#### EXERCISE DESCRIPTION
The response should consist only of the lines from the one with "This screenshot has height=292, width=584." to the end of the data below, copied exactly and without pictures.

[Dataset entries]
- Opening Delimiter -

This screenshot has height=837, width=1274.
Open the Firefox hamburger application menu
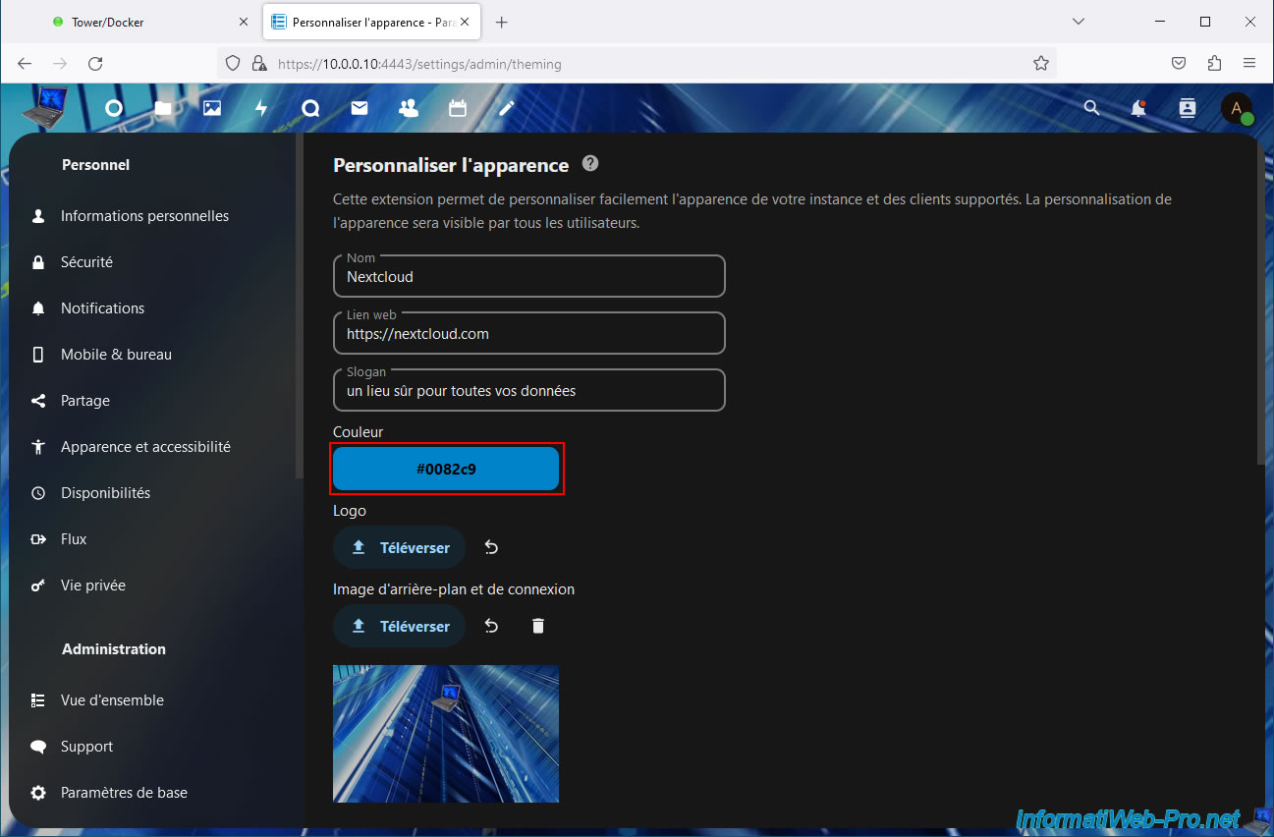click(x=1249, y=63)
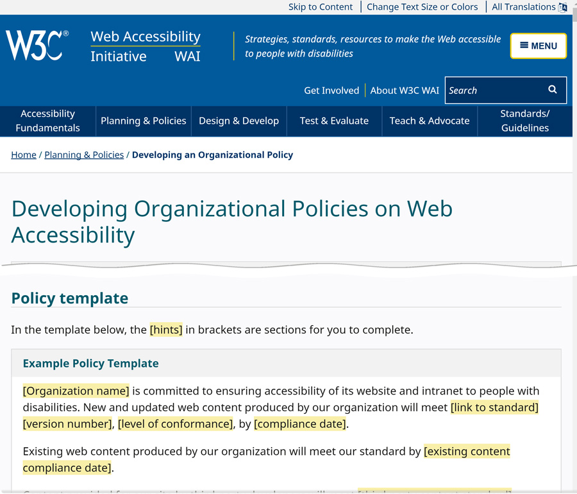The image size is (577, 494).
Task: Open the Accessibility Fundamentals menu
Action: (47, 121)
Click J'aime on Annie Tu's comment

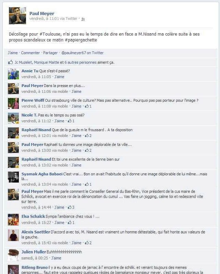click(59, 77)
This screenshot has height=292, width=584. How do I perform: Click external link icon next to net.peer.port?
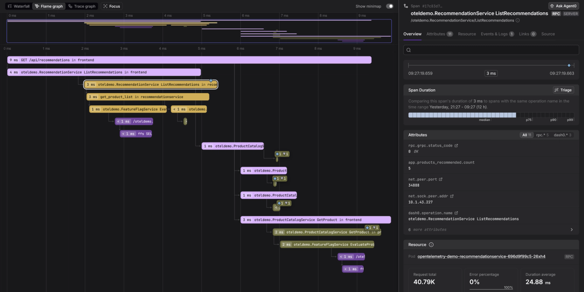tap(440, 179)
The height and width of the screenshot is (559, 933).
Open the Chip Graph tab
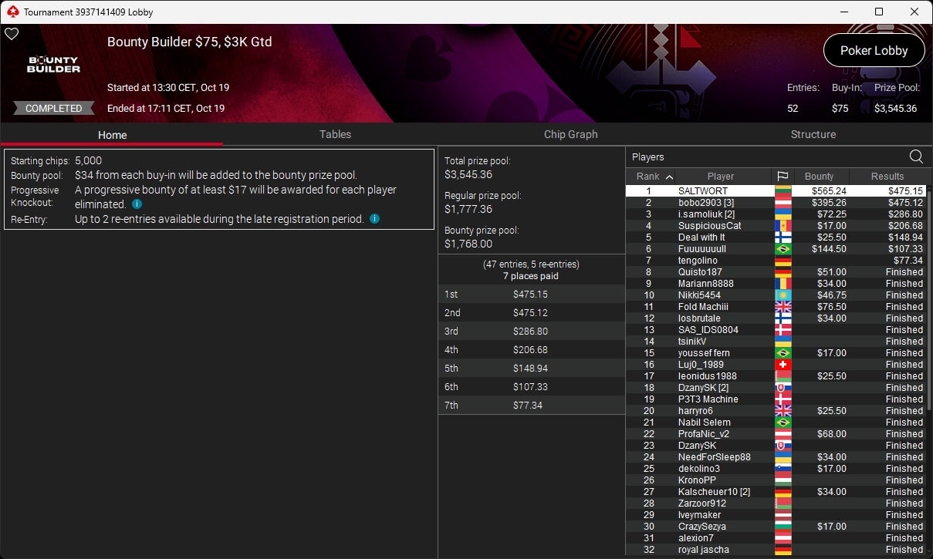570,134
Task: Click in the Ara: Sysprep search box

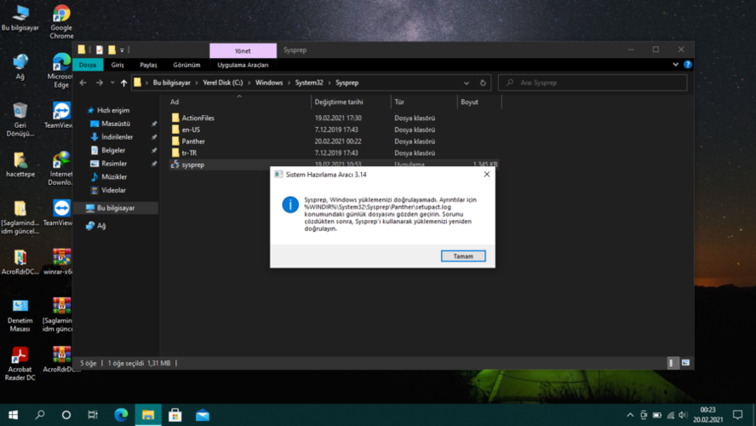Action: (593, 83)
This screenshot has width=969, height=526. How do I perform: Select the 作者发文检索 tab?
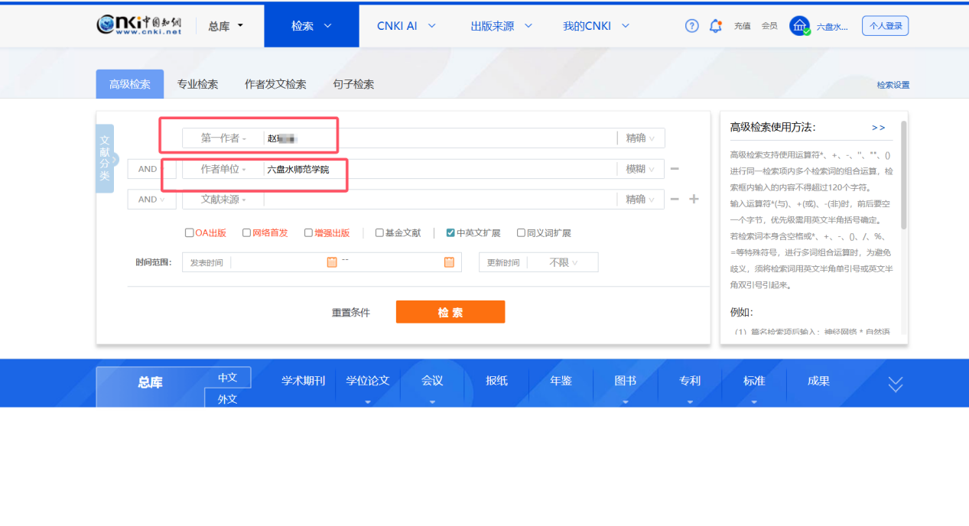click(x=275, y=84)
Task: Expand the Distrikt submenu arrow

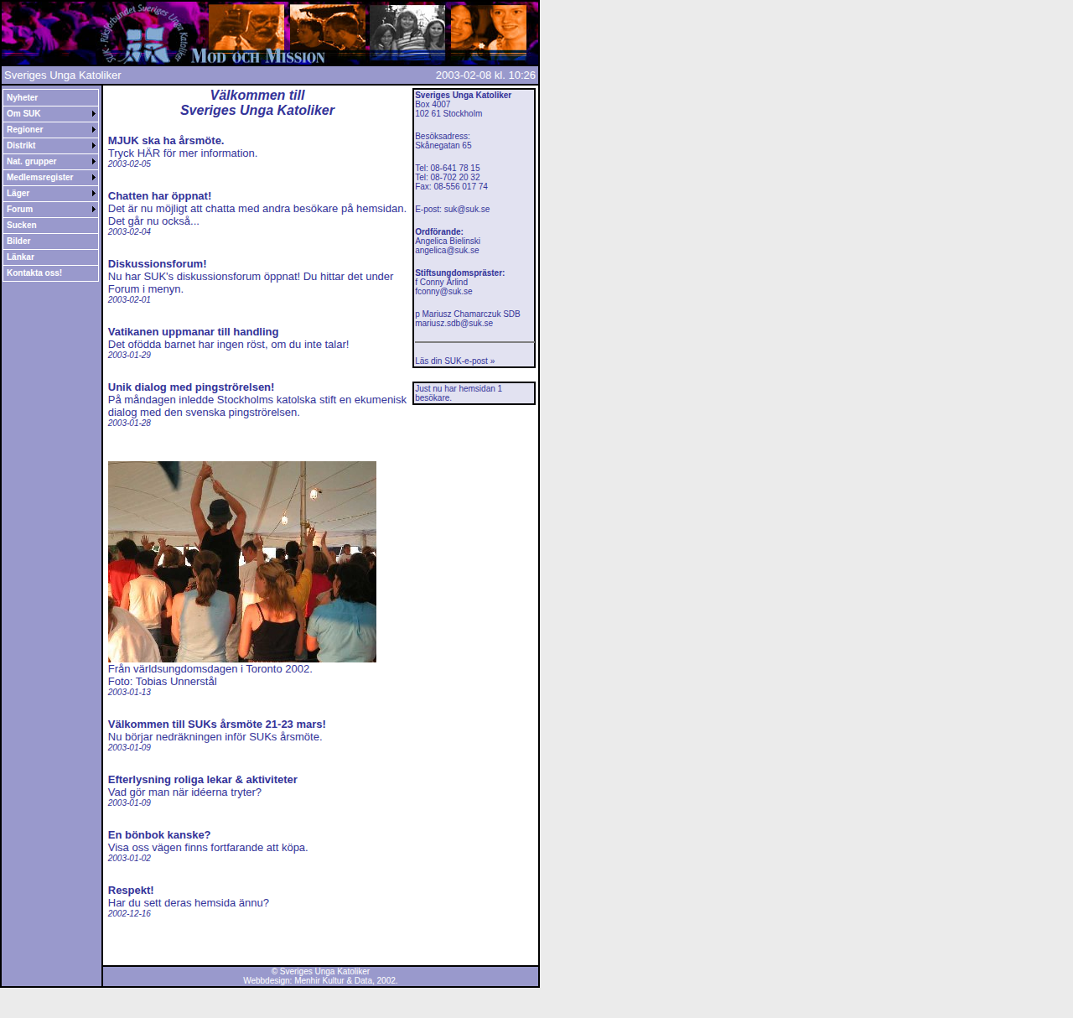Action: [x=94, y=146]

- Closing Delimiter -

#### REPLY
This screenshot has height=292, width=584. How do I perform: Click external link icon next to net.peer.port?
tap(440, 179)
The height and width of the screenshot is (559, 933).
Open the Chip Graph tab
570,134
Task: Click in the Ara: Sysprep search box

Action: (593, 83)
This screenshot has width=969, height=526. How do I perform: Select the 作者发文检索 tab?
click(x=275, y=84)
Task: Expand the Distrikt submenu arrow

Action: [x=94, y=146]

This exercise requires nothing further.